(Short problem): Please copy word for word the lines of the records below, from the line with "Given: Open the Filter funnel icon" to the line with "(x=34, y=368)", both included. Leave the pictures out of your copy.

####################

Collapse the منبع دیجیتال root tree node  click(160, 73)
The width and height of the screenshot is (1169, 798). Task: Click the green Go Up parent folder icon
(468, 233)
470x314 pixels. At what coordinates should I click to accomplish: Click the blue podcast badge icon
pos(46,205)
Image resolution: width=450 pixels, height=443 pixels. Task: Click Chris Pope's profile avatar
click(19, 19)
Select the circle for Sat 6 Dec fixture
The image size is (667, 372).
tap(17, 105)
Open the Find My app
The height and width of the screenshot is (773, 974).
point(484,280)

####################

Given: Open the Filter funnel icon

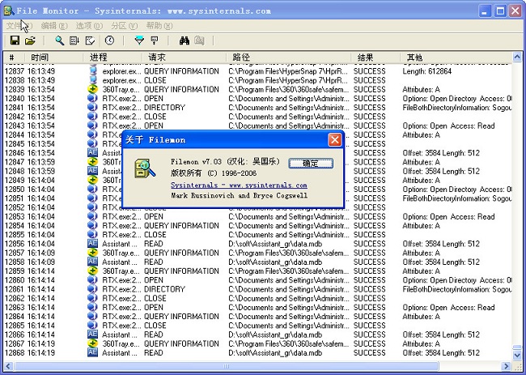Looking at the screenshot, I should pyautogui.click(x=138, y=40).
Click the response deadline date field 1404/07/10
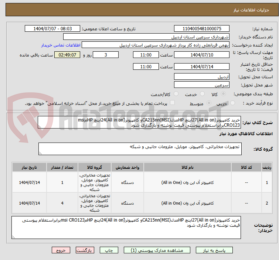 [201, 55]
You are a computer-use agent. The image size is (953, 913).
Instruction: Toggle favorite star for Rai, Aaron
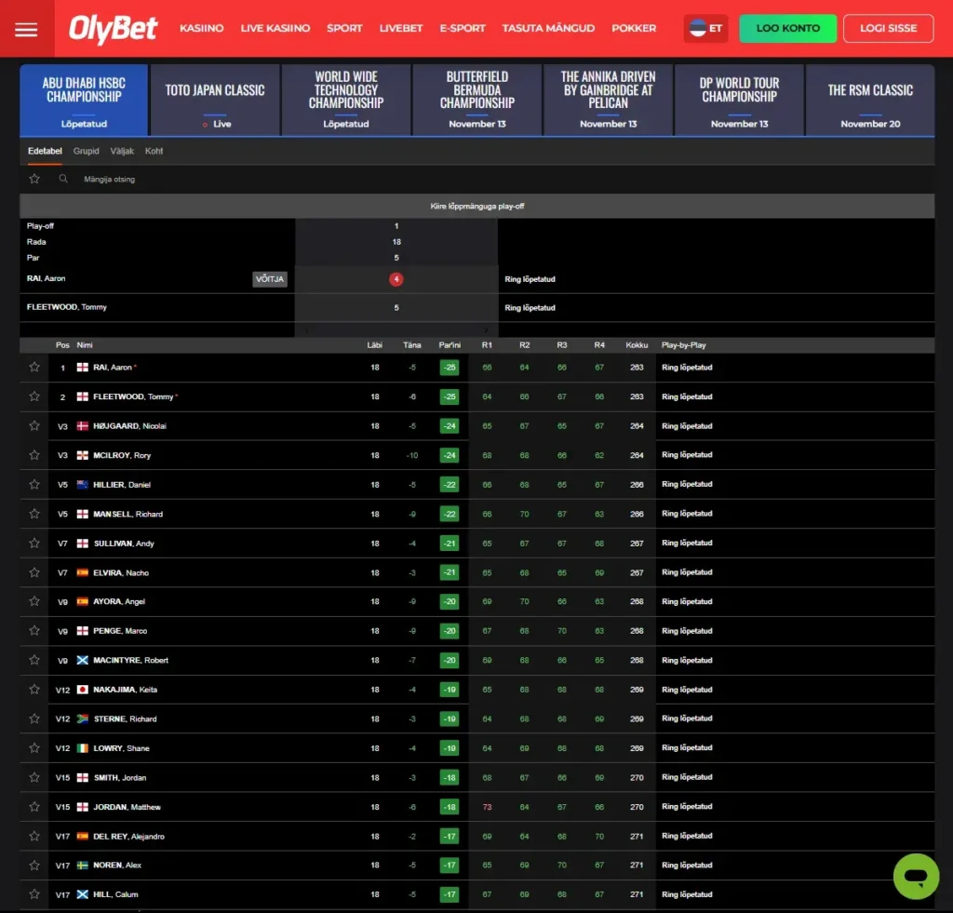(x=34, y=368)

####################

(Response to the task):
Given: Open the Filter funnel icon

Looking at the screenshot, I should pyautogui.click(x=138, y=40).
Click the response deadline date field 1404/07/10
 [201, 55]
You are a computer-use agent. The image size is (953, 913).
Instruction: Toggle favorite star for Rai, Aaron
(x=34, y=368)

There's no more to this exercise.